Peter Salovey President | Yale University
Peter Salovey President | Yale University
Katerina Politi, a professor of pathology who co-leads the Cancer Signaling Networks Research Program at the Yale Cancer Center, has been appointed the Joseph A. and Lucille K. Madri Professor of Pathology. This appointment is for a term of 10 years, renewable by the dean of the Yale School of Medicine (YSM).
Politi’s research focuses on lung cancer, particularly understanding mechanisms of tumorigenesis and studying sensitivity and resistance to targeted therapies and immunotherapies. She has extensive expertise in lung adenocarcinomas with mutations in the Epidermal Growth Factor Receptor (EGFR) gene. Additionally, she serves as scientific director of the Center for Thoracic Cancers.

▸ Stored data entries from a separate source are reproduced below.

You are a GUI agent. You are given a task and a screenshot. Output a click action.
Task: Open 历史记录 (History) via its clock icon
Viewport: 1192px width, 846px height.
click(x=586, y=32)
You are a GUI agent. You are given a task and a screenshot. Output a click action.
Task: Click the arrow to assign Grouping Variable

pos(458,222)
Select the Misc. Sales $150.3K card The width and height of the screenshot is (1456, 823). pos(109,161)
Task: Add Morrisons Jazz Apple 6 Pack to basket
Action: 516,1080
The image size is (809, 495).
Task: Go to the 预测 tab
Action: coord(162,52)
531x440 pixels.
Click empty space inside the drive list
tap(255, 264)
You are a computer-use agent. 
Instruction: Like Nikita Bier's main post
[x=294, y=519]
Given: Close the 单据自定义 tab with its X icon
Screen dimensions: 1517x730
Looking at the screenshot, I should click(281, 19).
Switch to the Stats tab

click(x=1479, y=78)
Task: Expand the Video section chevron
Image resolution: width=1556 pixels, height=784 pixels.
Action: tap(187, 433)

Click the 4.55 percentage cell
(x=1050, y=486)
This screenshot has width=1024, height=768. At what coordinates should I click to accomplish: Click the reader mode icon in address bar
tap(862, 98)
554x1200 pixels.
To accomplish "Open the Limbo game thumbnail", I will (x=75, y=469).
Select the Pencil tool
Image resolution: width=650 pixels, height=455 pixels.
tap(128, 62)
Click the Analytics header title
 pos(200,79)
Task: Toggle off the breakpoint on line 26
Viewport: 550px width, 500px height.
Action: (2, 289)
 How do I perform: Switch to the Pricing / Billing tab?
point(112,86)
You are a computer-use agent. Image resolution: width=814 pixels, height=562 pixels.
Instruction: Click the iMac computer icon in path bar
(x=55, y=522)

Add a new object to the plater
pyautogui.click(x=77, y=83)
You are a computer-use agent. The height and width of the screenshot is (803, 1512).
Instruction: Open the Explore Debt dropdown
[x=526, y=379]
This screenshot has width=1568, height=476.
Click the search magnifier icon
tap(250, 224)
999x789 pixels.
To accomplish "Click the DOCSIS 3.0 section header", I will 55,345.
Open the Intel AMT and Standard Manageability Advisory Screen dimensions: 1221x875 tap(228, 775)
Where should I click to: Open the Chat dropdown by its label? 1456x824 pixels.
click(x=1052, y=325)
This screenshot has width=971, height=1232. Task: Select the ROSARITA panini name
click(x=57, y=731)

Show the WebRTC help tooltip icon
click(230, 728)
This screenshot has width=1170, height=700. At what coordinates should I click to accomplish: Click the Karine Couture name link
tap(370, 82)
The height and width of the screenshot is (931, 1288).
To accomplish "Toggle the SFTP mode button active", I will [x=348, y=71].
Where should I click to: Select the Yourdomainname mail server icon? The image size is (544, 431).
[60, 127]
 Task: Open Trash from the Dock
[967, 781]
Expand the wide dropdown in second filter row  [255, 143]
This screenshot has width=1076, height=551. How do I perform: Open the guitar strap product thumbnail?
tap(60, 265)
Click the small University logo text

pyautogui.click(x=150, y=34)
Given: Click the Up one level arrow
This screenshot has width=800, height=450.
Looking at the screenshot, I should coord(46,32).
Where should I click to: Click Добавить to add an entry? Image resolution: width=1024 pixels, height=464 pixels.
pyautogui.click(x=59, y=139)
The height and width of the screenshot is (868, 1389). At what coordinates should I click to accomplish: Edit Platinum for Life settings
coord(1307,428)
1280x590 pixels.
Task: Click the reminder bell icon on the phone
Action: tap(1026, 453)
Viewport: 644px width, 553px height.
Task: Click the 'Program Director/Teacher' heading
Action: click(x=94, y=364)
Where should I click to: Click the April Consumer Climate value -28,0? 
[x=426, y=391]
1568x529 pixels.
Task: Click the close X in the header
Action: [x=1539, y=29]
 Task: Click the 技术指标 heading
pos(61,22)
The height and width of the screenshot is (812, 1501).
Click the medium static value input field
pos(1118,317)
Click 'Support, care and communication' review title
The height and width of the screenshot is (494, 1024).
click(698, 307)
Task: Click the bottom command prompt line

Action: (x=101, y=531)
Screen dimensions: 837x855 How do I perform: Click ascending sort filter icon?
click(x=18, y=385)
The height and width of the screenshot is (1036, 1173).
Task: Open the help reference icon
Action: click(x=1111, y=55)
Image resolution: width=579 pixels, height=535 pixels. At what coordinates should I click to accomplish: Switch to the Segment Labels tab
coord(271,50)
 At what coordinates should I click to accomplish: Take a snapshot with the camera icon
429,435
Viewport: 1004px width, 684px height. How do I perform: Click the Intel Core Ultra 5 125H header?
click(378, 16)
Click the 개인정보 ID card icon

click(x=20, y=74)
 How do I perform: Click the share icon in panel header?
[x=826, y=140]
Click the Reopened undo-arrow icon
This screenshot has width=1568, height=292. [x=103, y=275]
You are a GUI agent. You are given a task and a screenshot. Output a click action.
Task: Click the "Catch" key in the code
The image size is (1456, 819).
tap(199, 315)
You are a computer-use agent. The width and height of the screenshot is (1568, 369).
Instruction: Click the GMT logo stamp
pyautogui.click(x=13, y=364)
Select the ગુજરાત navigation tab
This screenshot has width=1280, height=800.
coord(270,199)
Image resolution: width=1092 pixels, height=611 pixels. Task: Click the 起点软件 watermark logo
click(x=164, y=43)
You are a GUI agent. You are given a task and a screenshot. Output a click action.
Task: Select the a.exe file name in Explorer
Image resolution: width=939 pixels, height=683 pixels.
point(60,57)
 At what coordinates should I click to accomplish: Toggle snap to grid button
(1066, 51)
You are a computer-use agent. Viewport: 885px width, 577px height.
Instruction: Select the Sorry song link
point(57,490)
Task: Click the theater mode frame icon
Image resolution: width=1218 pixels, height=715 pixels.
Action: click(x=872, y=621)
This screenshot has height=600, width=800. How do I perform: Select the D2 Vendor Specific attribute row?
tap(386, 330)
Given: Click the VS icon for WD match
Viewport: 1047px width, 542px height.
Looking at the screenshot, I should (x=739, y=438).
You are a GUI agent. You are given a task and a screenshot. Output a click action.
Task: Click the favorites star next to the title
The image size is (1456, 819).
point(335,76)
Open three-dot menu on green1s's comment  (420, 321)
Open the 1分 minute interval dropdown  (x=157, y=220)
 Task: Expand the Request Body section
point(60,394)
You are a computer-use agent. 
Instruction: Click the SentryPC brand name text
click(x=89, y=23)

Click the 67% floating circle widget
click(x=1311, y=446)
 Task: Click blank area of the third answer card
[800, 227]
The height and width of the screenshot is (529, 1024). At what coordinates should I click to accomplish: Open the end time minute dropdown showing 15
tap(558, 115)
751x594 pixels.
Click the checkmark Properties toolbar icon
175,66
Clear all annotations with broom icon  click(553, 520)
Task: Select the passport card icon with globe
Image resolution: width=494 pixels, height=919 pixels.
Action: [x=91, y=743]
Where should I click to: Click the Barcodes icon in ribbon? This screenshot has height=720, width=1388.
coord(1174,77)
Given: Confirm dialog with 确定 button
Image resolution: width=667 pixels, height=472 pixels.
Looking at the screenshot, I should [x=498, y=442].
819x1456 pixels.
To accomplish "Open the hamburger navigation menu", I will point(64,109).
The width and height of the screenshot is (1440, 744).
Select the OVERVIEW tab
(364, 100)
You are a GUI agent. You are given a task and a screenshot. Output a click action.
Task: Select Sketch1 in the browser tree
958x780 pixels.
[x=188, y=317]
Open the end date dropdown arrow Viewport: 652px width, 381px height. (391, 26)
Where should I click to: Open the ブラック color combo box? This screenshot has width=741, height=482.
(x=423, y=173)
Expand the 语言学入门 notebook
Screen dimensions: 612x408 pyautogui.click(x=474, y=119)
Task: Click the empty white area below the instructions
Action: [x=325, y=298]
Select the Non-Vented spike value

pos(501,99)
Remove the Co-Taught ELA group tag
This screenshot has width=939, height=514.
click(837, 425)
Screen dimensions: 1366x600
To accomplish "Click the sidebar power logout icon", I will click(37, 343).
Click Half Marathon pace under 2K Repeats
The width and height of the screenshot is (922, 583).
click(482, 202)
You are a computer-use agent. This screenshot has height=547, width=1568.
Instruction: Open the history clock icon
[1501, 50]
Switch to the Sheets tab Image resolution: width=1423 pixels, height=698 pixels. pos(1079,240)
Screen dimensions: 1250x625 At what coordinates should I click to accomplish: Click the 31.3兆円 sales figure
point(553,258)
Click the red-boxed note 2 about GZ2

Politi earned her biological sciences degree from the University of Pavia, Italy, and received her Ph.D. with distinction in genetics and development from Columbia University in 2003. She remained at Columbia as a postdoctoral research scientist before moving to Memorial Sloan-Kettering Cancer Center as a research fellow focusing on lung cancer.
In 2010, Politi joined Yale School of Medicine’s Department of Pathology as an assistant professor, receiving a secondary appointment in 2011 in the Department of Medicine. She was promoted to associate professor in 2016 and to full professor in 2023.
Her work leverages her expertise on drug resistance to understand and overcome both targeted therapy and immunotherapy resistance. While these therapies extend patients' lives, they rarely result in cures; thus, new insights into tumorigenesis mechanisms and drug resistance are crucial. Emerging research areas in her laboratory include identifying new therapeutic vulnerabilities in lung cancers and uncovering links between resistance, cancer cell plasticity, tumor microenvironment, and tumor heterogeneity.